John Jerome O’Connor (born 1972) is an American artist primarily known for his large-scale, labor-intensive, abstract works on paper. In these works, O'Connor transforms information through idiosyncratic processes, creating equally idiosyncratic abstract shapes, forms, and patterns. His works draw on relationships between spoken and written language, psychological fallacies, self-experimentation, mathematics, emergence in science and anthropology, and climate prediction and error.

O'Connor's works map transformations from one known state into another – those that occur quickly and ferociously, as in a political revolution where a system of beliefs can be upended in an instant, or when an earthquake tears the ground apart in a flash. He's equally interested in how substantive change occurs incrementally, almost imperceptibly. In these phase changes, the exact moment of transformation is virtually imperceptible (the moment when rain becomes ice, or when we turn from a believer into an agnostic). 

O'Connor explores these phenomena as they exist in diverse aspects of human life - natural, mathematical, social, psychological, and political. His work attempts to visually fix the specific, imperceptible moments of a transformation, from the mundane to the monumental.

Early work 
Influenced by the art and music of John Cage while studying at Pratt Institute, O'Connor created abstractions based on chance operations. In 1998 he made a series of small drawings by dipping jazz brushes in ink before playing them directly on paper. Each drawing represented a specific beat per minute played for a specific duration. In the late 1990s, O'Connor begin to explore systematic approaches to art making through drawing. These works were diagrammatic and process based. Though the compositions were simpler in these and other experimental works made in this period, O'Connor was laying the basic groundwork for his future methods and defining his unique conceptual framework, which he expanded at the Skowhegan School of Painting and Sculpture in 2000.

Recent work 

O'Connor's central works are large-scale drawings on paper made with colored pencil, and graphite. He also makes sculpture, photography, collage, and digital art. O'Connor is a member of the artist collective NonCoreProjector. Their project "Verbolect" is a multi-media work that explores the relationship between AI and human language, emotion, endurance, and computer-based introspection.

Drawings 
O'Connor's drawings are large-scale, detailed, meticulous pieces on paper that bridge text and language with abstraction and pattern. With their integration of information and language with shapes, forms, logos, pop imagery, and patterns, O'Connor's works link the process of looking with that of reading, decoding, and interpreting.

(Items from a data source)
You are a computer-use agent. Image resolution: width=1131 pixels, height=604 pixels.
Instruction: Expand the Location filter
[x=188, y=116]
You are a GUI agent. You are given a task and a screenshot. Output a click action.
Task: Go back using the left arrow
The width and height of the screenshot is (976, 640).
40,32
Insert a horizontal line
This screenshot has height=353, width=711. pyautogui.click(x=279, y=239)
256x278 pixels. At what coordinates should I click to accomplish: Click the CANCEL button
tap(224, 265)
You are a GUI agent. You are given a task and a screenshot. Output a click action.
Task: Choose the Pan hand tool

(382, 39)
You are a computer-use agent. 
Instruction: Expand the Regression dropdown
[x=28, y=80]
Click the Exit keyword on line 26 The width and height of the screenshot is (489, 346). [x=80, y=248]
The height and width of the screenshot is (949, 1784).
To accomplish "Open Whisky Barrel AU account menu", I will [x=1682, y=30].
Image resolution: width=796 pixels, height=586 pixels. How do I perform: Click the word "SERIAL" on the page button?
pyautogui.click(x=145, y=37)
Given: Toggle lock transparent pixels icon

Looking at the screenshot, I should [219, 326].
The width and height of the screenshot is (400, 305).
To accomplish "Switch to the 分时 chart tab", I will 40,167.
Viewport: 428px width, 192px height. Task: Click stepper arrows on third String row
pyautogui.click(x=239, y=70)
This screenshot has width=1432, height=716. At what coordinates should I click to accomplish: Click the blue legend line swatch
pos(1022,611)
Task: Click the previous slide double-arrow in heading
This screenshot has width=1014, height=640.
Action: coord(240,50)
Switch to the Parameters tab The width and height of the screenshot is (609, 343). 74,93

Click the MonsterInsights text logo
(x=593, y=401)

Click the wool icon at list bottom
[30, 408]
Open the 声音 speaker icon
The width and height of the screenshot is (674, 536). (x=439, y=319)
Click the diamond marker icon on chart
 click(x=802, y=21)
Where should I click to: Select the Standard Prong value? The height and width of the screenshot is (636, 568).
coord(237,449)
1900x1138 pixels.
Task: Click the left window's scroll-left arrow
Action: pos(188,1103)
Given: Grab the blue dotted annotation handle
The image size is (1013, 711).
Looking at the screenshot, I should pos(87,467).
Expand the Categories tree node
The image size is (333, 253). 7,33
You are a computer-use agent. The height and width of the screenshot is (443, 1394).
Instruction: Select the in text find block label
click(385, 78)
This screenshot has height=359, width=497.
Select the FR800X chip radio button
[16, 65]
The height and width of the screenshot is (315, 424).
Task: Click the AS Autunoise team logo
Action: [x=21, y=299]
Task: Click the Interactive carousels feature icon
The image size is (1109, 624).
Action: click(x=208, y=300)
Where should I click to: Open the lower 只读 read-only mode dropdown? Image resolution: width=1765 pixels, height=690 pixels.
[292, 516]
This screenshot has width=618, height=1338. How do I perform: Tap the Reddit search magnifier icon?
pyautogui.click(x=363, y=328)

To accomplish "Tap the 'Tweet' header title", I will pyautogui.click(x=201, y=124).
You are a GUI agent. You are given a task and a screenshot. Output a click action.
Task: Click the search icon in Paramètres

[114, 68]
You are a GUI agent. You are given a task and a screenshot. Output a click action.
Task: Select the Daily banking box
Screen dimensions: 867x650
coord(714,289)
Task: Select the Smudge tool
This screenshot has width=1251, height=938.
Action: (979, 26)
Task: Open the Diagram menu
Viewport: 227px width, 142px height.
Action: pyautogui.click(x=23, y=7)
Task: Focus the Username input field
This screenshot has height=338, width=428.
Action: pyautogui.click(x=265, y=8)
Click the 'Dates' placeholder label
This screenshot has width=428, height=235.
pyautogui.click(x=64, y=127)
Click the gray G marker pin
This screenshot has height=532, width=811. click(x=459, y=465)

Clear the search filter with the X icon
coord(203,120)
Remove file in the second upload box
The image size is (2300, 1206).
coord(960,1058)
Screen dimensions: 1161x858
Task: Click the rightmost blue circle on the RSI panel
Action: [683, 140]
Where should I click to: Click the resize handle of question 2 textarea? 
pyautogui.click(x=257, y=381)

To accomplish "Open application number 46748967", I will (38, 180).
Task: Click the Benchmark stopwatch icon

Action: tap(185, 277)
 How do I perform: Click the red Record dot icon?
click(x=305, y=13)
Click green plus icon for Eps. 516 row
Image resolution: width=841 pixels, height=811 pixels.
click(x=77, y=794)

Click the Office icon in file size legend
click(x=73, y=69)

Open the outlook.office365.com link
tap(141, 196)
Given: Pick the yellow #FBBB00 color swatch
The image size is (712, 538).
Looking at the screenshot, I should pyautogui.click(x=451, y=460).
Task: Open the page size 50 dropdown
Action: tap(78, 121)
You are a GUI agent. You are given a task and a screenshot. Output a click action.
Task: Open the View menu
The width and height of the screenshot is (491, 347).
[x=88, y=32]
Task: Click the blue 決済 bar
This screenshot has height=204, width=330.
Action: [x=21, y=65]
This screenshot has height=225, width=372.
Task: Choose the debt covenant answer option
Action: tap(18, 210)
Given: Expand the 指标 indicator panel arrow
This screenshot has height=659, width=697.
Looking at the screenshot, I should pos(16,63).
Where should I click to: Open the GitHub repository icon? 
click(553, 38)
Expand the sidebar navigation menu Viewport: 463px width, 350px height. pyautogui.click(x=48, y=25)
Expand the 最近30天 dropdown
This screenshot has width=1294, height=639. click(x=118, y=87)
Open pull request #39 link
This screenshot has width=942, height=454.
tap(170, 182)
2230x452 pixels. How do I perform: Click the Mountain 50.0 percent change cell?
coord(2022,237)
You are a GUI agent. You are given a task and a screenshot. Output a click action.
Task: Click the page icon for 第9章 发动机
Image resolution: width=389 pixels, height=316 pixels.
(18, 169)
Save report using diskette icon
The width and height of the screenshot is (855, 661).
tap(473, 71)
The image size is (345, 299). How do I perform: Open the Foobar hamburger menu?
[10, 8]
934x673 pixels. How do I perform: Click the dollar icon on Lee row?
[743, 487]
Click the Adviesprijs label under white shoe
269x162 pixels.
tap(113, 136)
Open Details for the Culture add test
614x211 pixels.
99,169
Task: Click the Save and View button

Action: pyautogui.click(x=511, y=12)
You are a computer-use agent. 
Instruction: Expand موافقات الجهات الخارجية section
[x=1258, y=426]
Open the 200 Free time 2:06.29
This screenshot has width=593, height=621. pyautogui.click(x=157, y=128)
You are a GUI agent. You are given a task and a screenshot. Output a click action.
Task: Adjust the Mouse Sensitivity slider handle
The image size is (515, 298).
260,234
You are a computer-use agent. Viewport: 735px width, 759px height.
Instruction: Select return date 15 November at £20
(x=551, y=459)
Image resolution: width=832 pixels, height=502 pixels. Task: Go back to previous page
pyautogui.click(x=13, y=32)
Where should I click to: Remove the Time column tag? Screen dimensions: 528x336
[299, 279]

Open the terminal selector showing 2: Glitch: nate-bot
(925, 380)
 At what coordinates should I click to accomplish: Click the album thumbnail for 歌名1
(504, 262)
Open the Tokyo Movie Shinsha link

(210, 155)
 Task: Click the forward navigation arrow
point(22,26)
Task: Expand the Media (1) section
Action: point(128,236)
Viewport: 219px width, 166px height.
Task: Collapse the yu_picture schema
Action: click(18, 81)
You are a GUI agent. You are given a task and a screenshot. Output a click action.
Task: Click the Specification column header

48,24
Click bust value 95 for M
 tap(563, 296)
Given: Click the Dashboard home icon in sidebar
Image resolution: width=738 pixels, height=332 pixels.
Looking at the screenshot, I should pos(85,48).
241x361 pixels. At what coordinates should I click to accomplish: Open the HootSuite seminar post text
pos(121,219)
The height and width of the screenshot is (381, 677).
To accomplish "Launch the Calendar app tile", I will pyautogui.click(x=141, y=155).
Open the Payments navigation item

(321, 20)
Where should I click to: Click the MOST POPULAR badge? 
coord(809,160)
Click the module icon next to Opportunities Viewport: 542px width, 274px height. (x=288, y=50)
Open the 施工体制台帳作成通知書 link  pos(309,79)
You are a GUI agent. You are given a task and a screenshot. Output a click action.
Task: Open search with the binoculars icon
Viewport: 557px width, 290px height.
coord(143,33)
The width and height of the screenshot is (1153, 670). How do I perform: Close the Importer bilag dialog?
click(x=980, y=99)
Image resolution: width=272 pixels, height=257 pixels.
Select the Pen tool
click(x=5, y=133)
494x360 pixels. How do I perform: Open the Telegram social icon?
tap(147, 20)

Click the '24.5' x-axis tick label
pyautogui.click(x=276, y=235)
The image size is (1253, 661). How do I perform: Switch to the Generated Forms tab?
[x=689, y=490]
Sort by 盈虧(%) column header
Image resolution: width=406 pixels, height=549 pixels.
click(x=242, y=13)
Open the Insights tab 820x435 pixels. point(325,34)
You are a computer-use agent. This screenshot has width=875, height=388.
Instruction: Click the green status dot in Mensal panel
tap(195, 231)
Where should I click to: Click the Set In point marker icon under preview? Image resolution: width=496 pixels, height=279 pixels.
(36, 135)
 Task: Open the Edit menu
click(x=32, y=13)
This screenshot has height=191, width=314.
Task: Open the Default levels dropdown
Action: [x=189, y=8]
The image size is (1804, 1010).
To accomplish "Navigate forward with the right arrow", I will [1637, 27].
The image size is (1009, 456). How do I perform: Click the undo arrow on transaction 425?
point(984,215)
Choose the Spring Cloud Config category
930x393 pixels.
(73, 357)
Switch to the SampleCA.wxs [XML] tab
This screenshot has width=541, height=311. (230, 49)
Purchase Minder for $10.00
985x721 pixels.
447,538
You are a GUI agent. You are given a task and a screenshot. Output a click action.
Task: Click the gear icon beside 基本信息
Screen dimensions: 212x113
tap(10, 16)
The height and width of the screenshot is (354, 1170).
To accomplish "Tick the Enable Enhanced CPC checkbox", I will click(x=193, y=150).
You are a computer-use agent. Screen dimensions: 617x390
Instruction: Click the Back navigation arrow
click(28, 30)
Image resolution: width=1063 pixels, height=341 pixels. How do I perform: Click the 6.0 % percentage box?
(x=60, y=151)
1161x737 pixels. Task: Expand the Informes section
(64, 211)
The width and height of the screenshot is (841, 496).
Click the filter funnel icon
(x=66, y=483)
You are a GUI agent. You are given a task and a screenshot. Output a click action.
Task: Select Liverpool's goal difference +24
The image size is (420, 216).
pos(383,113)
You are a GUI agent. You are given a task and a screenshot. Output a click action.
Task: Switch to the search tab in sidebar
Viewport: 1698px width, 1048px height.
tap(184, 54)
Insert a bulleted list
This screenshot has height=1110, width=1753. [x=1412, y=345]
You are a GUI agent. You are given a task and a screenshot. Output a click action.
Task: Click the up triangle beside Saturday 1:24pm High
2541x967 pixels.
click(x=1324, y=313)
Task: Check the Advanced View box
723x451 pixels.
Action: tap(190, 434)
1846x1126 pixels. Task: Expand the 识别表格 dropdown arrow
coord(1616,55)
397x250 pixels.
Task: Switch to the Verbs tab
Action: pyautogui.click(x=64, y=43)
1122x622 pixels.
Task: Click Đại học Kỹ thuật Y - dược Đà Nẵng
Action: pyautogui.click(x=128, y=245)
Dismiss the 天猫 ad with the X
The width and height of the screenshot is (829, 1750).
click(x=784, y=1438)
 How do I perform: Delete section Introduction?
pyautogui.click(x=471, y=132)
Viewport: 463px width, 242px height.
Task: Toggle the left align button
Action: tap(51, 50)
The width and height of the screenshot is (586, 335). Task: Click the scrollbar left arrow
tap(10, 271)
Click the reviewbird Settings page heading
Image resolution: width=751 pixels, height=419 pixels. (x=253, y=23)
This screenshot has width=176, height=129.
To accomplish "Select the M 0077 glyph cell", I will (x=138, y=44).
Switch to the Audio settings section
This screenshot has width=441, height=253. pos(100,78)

- **REQUIREMENT 1**
Decide whether each statement agrees with the passage on John Jerome O'Connor, answering yes or no and quoting the deciding words: (a) O'Connor studied at Pratt Institute. (b) O'Connor's central works are large-scale paintings on canvas. (c) The "Verbolect" project explores the relationship between AI and human language.
- **REQUIREMENT 2**
From the passage on John Jerome O'Connor, return word for word the stretch that begins at the words "Recent work" and stops after "and computer-based introspection.".

- **RIGHT ANSWER 1**
(a) Yes: "while studying at Pratt Institute"
(b) No: "O'Connor's central works are large-scale drawings on paper made with colored pencil, and graphite"
(c) Yes: "Their project "Verbolect" is a multi-media work that explores the relationship between AI and human language"

- **RIGHT ANSWER 2**
Recent work 

O'Connor's central works are large-scale drawings on paper made with colored pencil, and graphite. He also makes sculpture, photography, collage, and digital art. O'Connor is a member of the artist collective NonCoreProjector. Their project "Verbolect" is a multi-media work that explores the relationship between AI and human language, emotion, endurance, and computer-based introspection.